## What is being asked
Lay out the items from the line with "line, upper dialog" through the line with "Action: coord(103,39)" as a two-column CSV with the columns item_text and answer. Give one row per item, put each value in a single quoted field, and replace any line breaks with spaces.

## Dataset content
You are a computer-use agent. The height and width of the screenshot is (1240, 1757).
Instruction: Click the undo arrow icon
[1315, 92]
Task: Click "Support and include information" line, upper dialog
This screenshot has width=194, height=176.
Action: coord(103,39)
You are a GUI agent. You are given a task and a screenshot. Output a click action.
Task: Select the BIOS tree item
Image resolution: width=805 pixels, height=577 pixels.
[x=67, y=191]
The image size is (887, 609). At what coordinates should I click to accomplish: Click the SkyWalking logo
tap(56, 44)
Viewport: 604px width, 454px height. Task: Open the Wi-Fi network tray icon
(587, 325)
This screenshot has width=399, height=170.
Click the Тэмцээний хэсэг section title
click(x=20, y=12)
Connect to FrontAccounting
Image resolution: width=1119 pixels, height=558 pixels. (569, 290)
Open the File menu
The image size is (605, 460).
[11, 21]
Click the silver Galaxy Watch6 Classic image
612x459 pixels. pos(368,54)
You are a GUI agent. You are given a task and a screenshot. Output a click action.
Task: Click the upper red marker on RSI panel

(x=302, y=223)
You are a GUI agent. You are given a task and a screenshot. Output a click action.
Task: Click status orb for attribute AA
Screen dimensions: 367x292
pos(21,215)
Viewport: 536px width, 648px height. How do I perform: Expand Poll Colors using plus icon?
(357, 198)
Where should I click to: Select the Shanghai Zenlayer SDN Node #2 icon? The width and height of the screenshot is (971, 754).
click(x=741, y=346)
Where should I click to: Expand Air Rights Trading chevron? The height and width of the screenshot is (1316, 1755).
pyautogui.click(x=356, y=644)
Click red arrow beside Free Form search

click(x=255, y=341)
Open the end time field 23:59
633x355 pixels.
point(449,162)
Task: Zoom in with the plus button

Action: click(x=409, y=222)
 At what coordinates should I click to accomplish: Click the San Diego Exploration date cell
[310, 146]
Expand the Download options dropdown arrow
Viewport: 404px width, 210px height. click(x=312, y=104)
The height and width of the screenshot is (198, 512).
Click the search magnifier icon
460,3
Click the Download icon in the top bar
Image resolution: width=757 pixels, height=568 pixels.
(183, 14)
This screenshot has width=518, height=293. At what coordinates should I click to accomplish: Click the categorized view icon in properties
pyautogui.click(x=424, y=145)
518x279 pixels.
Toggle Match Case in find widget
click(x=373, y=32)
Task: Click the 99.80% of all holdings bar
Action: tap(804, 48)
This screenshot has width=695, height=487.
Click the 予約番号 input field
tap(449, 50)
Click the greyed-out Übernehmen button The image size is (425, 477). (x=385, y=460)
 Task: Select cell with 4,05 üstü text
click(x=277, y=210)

## Answer to the exercise
item_text,answer
"Task: Click ""Support and include information"" line, upper dialog This screenshot has width=194, height=176.","Action: coord(103,39)"